The use of the MRC-5 fibroblasts as control cells is a limitation of this study; normal human ovary cells would be a more appropriate control. However, the fibroblasts are representative of other cell types always present in the body, which would be subject to the action of the bioavailable components of the extracts.

The mechanism of action of vegetable extracts is not obvious and may be not the same for various vegetables. A general phenomenon was the trend for an elevation of the level of ROS in the cells, estimated with the fluorogenic probe H2DCFDA; however, only in the case of curly kale did this increase exceed the level of statistical significance for the SKOV-3 cells. The yew leaves extract decreased the ROS level in the PEO1 cells. The ROS level, estimated with the DHE probe, which is more specific for superoxide, especially under the measurement conditions applied [54], pointed to a general increase in the ROS level caused by the extracts and infusions, except for garlic and green tea. Only some of the extracts decreased the ATP level of the cells. Generally, the extracts did not depolarize the inner mitochondrial membrane and either increased or decreased the mitochondrial mass, depending on the extract and cell line studied.
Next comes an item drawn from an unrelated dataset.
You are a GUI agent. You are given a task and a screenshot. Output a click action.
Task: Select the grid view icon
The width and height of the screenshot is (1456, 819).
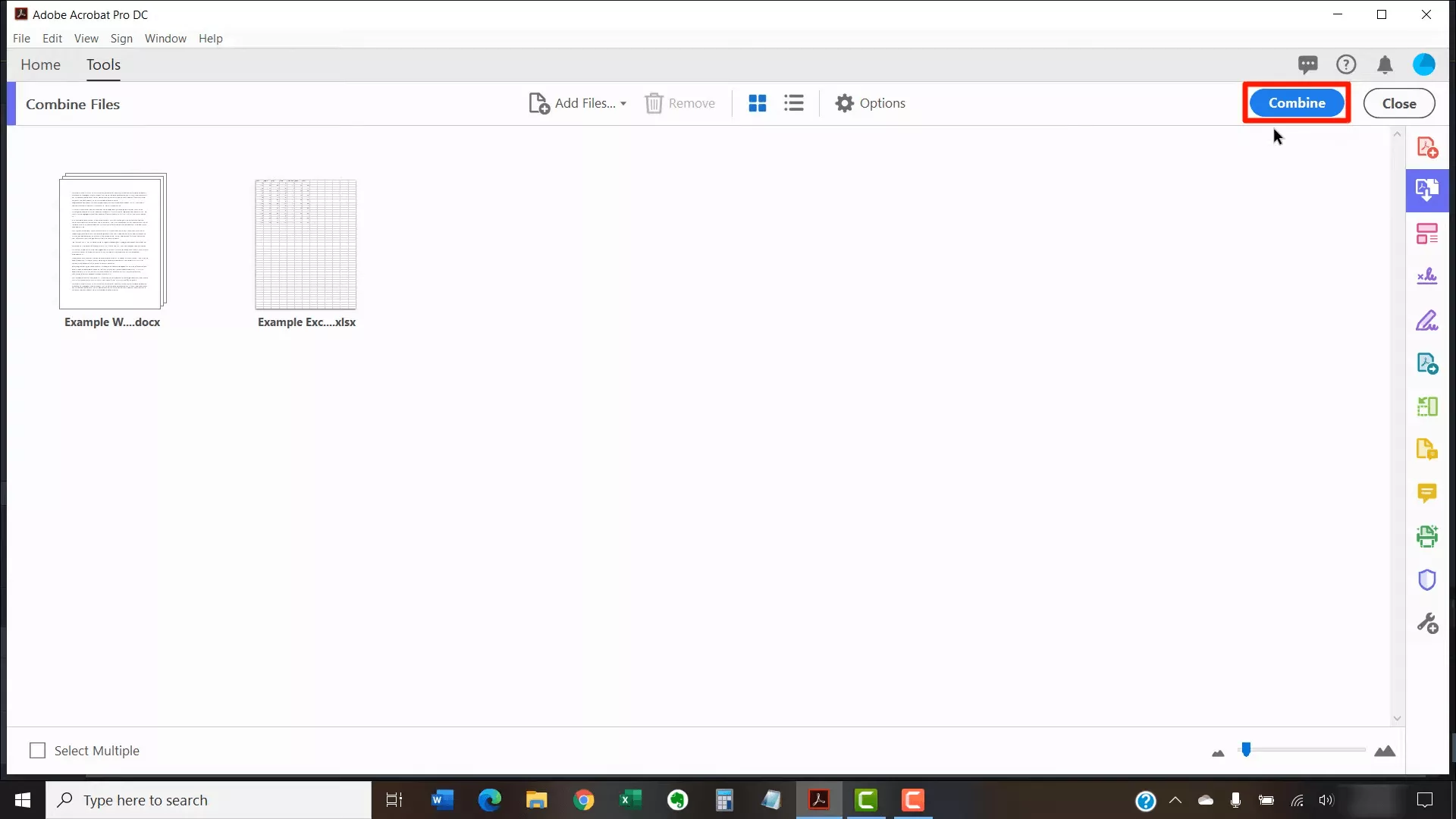point(757,103)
Apparently, the mechanisms of the cytotoxic action of various extracts and infusions can be different as they may be conditioned by various compounds. The cytotoxic effects of tea are mainly attributed to the catechins and theaflavins [51,55]. The cytotoxic action of the yew leaves extracts could be due to the taxanes present in the extracts [56,57]. The correlation observed between the polyphenol content and the inverse IV50 observed for most of the extracts and infusions (Figure 3) suggests that the polyphenols may significantly contribute to their effects in these cases.
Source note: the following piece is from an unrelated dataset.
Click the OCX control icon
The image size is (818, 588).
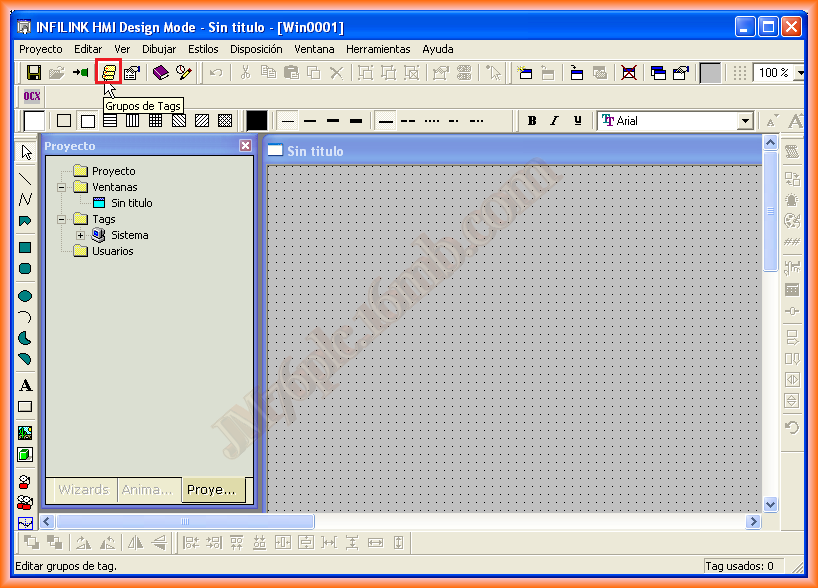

The anticancer properties of the Brassicaceae family, which includes both the curly kale and horseradish, are ascribed mainly to brassinosteroids [58,59] and isothiocyanates, released from glucosinolates by myrosinase upon plant damage [60,61]. The horseradish extract is also rich in peroxidase, which may modify the cell membrane of the cancer cells [62]. The anticancer action of garlic is attributed mainly to a range of allyl sulfides and their derivatives [63,64].
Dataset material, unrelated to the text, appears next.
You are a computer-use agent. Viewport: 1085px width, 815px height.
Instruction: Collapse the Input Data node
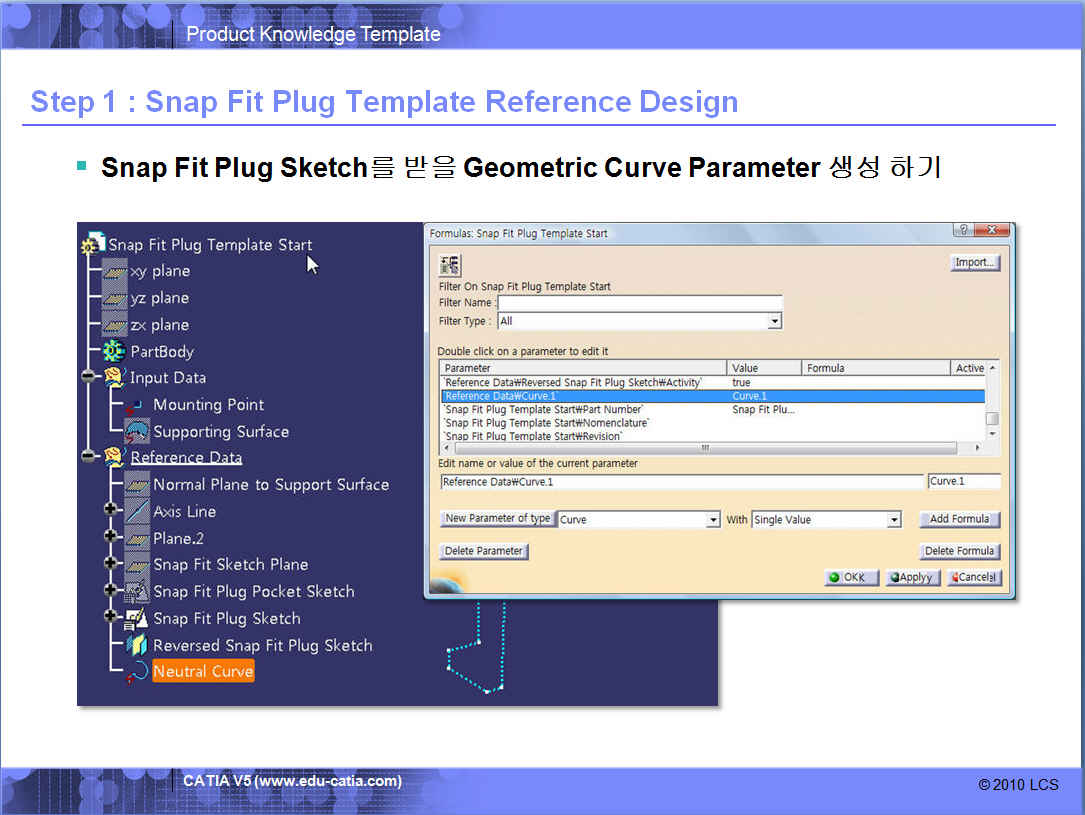pyautogui.click(x=89, y=378)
The results of this study confirm that green and black tea, and extracts of curly kale, garlic and horseradish, can be considered as potential beverages and vegetables for ovarian cancer patients. Yew leaves are known to be toxic, so their direct use cannot be recommended. Of course, the direct effects of the extracts on the cancer cells are very preliminary results, since the extract components which act on the cells in such experiments may be not easily bioavailable and metabolically modified. e.g., if peroxidase participates in the effects of the horseradish extract, this contribution will not occur in vivo. Nevertheless, these results may provide a clue for further experiments. Moreover, recent techniques of micro- and nano-encapsulation can allow the direct delivery of extract components to the cells. In practical terms, tea and vegetables such as curly kale, garlic and horseradish can at least not be avoided by ovarian cancer patients. An additional argument for the inclusion of, in particular, garlic and horseradish in the diet are the changes in taste during ovarian cancer treatment, mainly due to damage to the taste receptor cells localized on the tongue epithelium and throughout the digestive tract, caused by radiation or chemotherapeutic agents. In order to increase food palatability, the addition of more condiments or enrichment with components of strong taste is recommended [65].